(EXERCISE INSTRUCTIONS)
A verbatim printing of the entries that follow is needed; pictures must not appear in it.

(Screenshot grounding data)
- - - - -
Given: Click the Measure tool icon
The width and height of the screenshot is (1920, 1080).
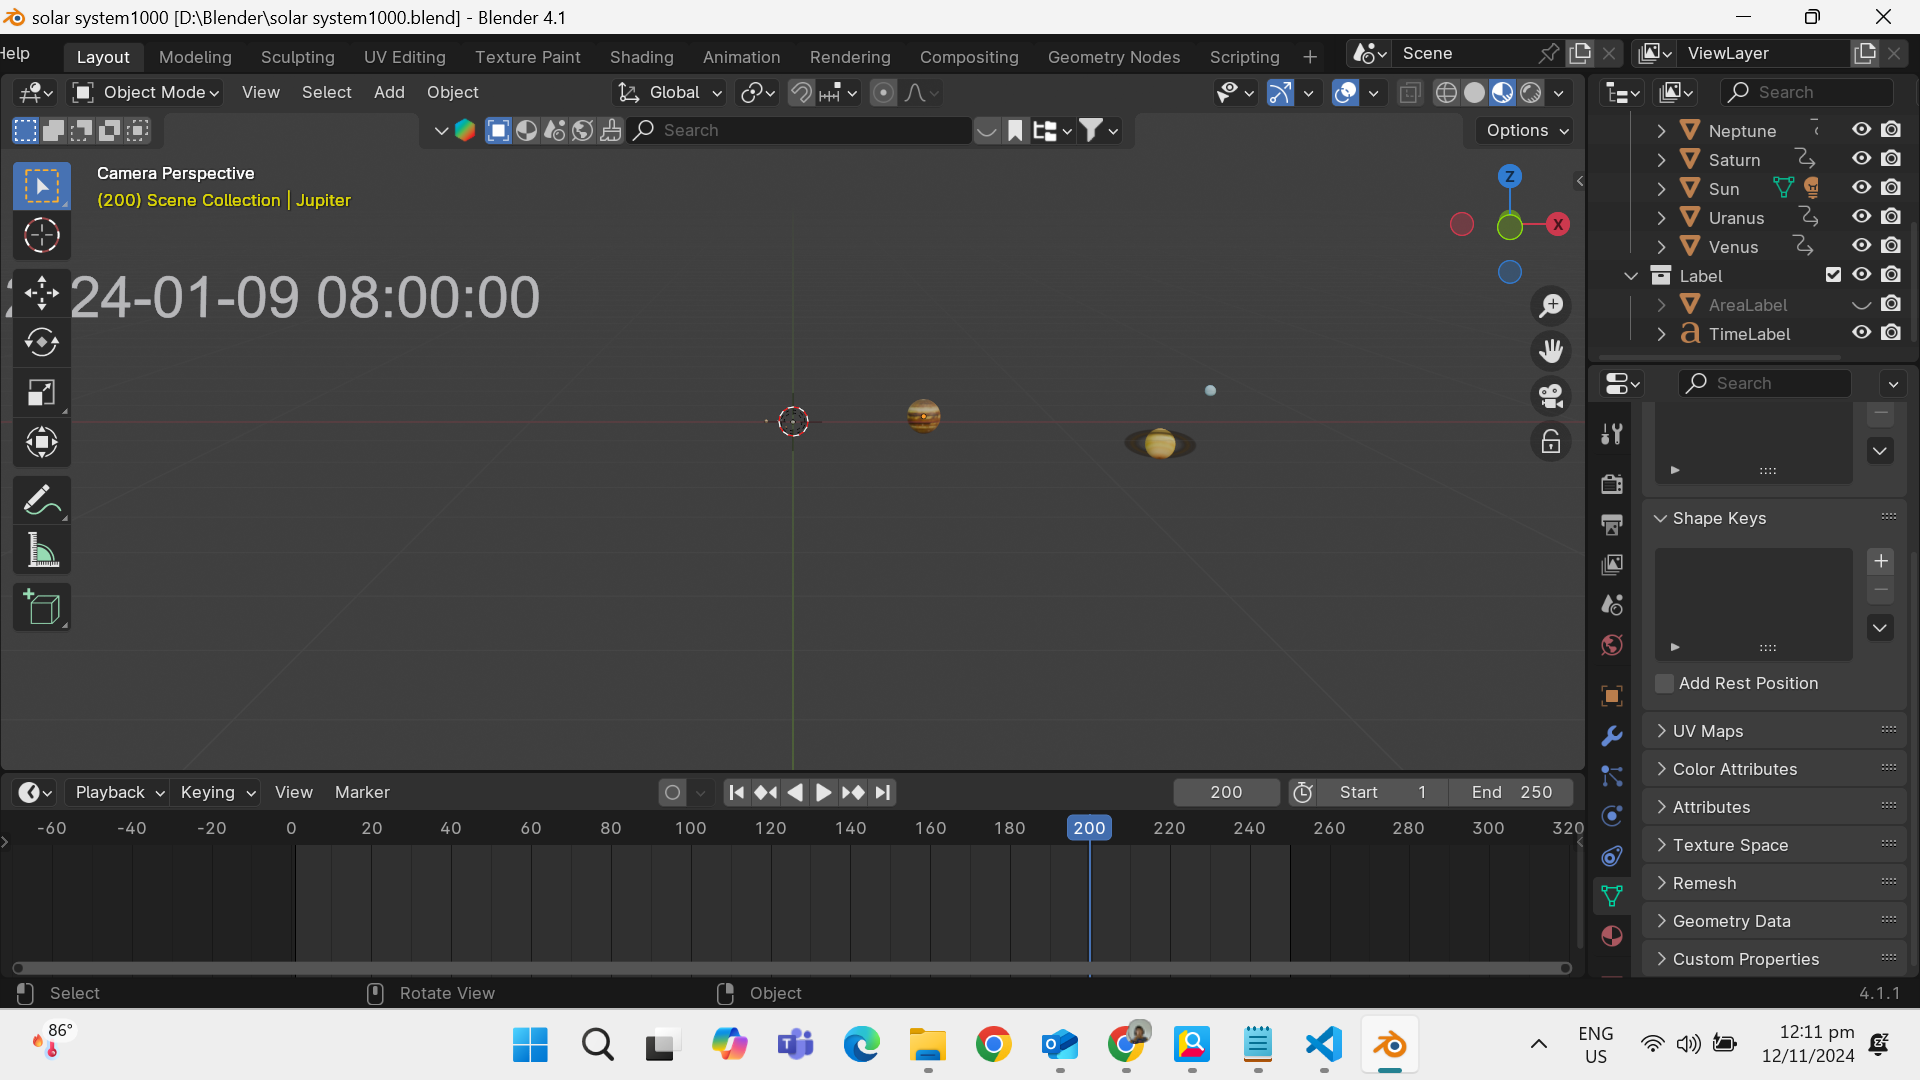Looking at the screenshot, I should click(x=41, y=555).
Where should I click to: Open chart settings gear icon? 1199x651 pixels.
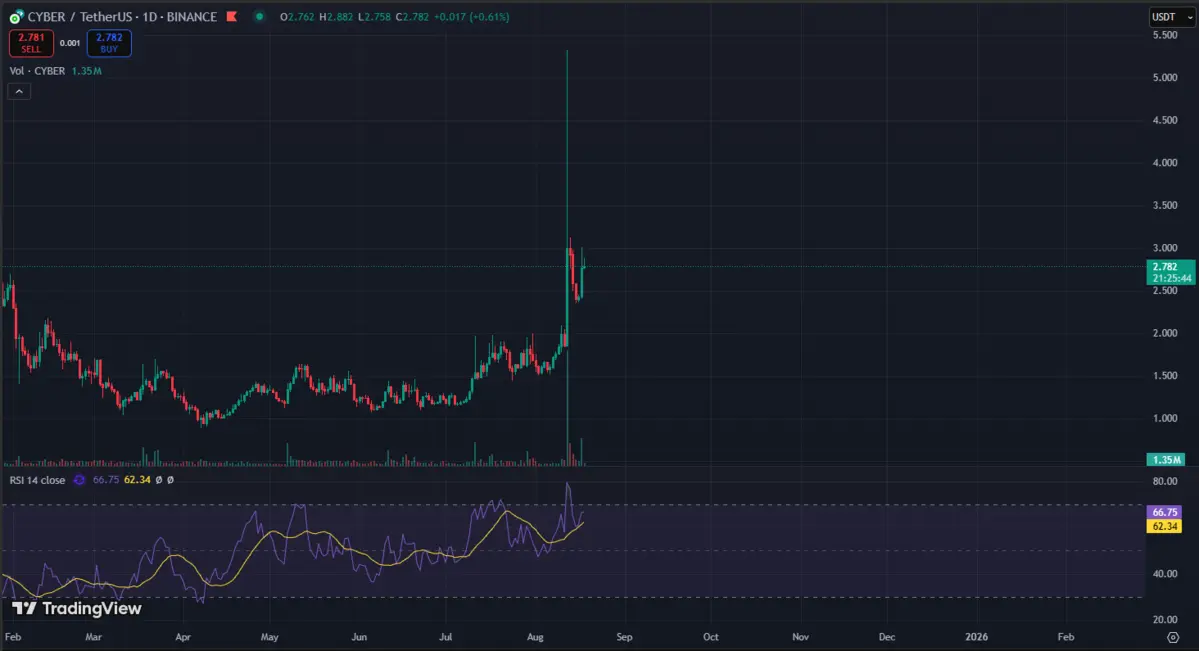point(1173,636)
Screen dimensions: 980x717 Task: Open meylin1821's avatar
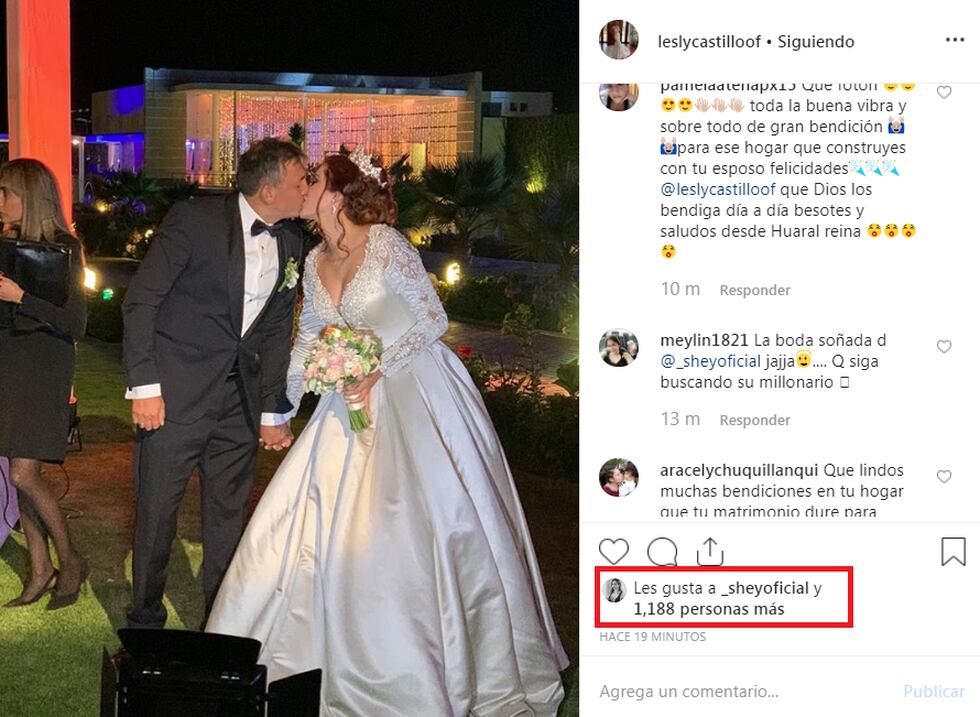(619, 348)

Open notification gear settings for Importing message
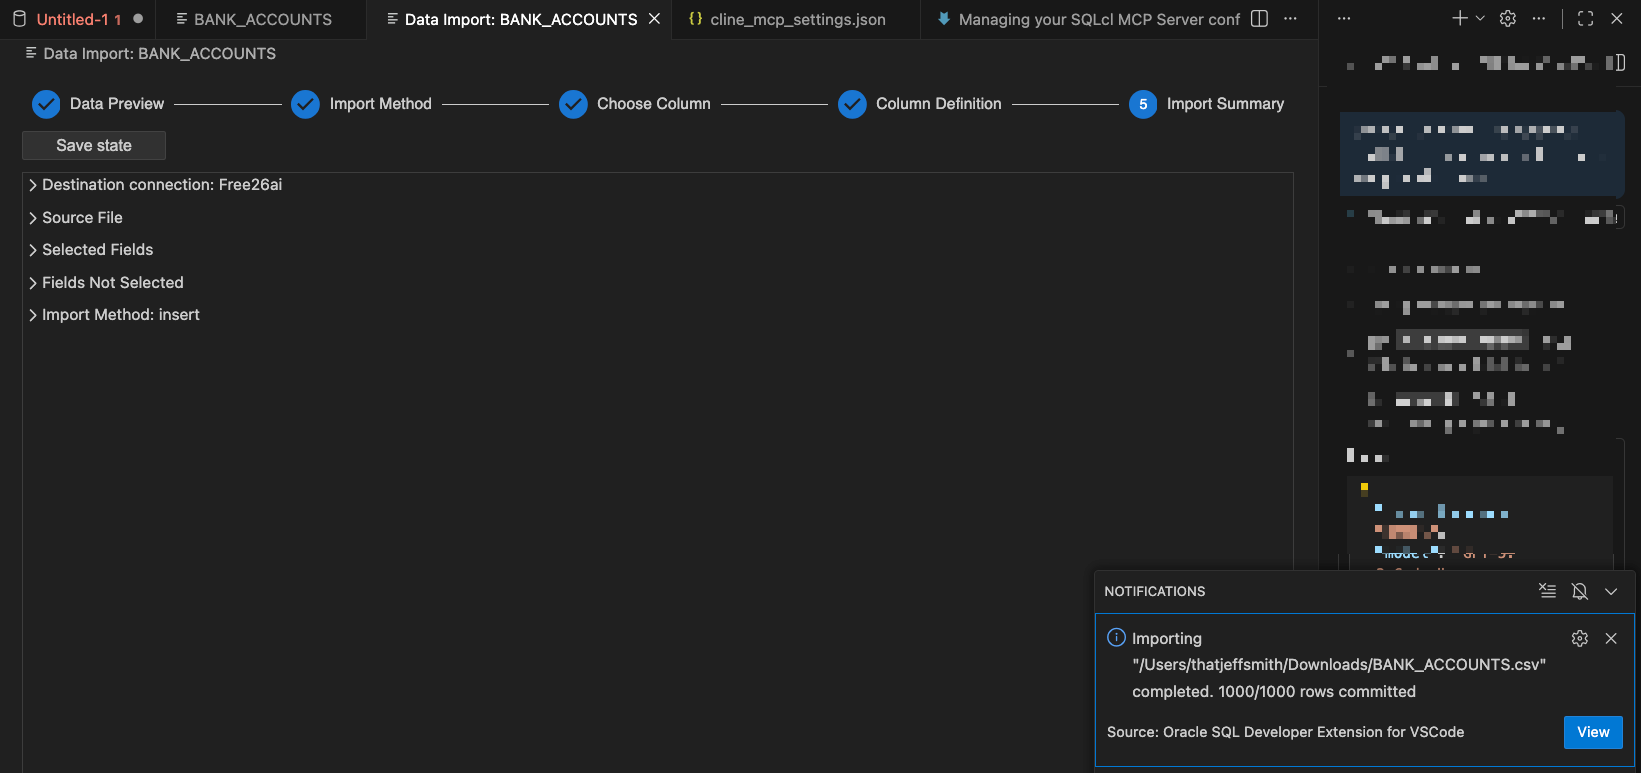point(1580,638)
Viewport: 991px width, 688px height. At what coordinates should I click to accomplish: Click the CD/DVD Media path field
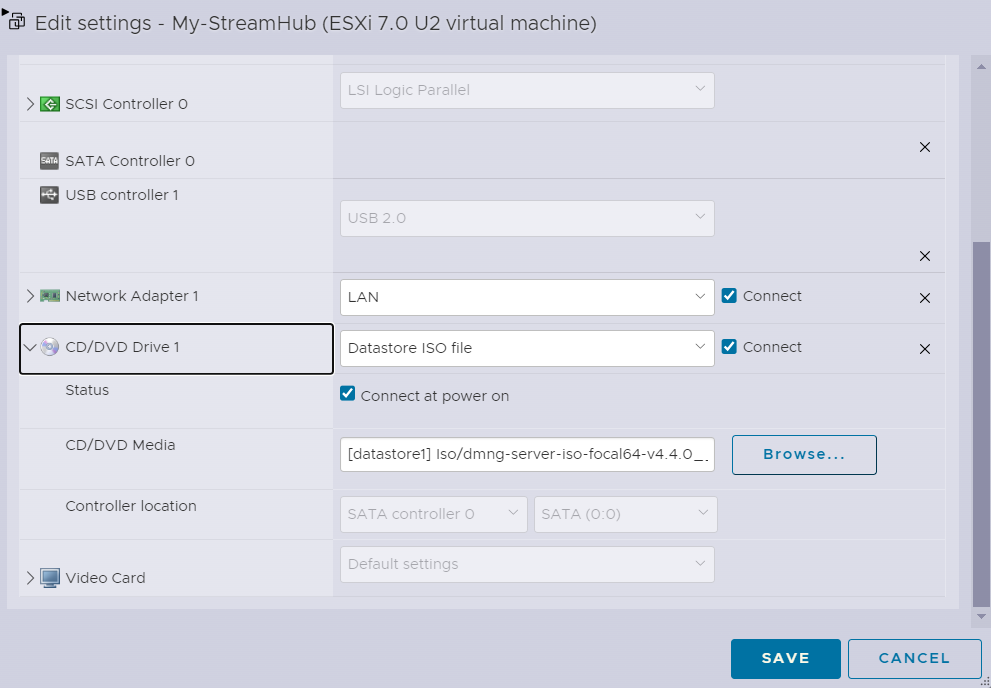pyautogui.click(x=527, y=454)
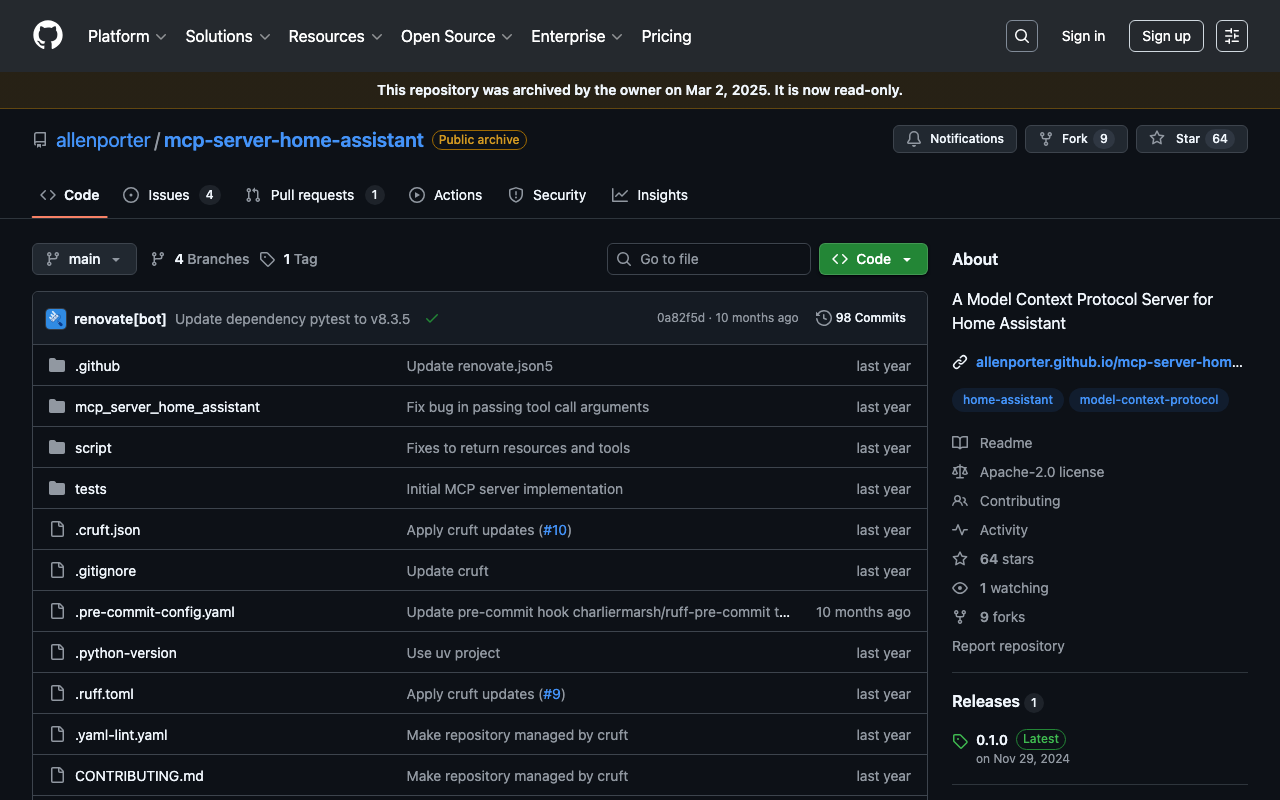Click the Go to file search field
The image size is (1280, 800).
coord(709,259)
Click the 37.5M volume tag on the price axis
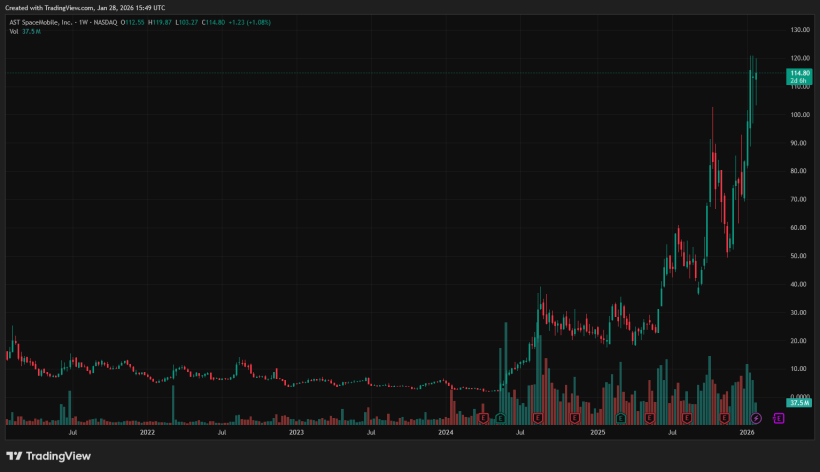 tap(798, 402)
- - - - -
(ANSWER FOR THE TASK)
Given: Click the Measure tool icon
The width and height of the screenshot is (1920, 1080).
Looking at the screenshot, I should click(x=41, y=555).
Where should I click to: Open chart settings gear icon? 1199x651 pixels.
point(1173,636)
Screen dimensions: 980x717 Task: Open meylin1821's avatar
(619, 348)

Open notification gear settings for Importing message
point(1580,638)
Viewport: 991px width, 688px height. At what coordinates should I click to accomplish: Click the CD/DVD Media path field
pyautogui.click(x=527, y=454)
Click the Go to file search field
The image size is (1280, 800).
coord(709,259)
Click the 37.5M volume tag on the price axis
 tap(798, 402)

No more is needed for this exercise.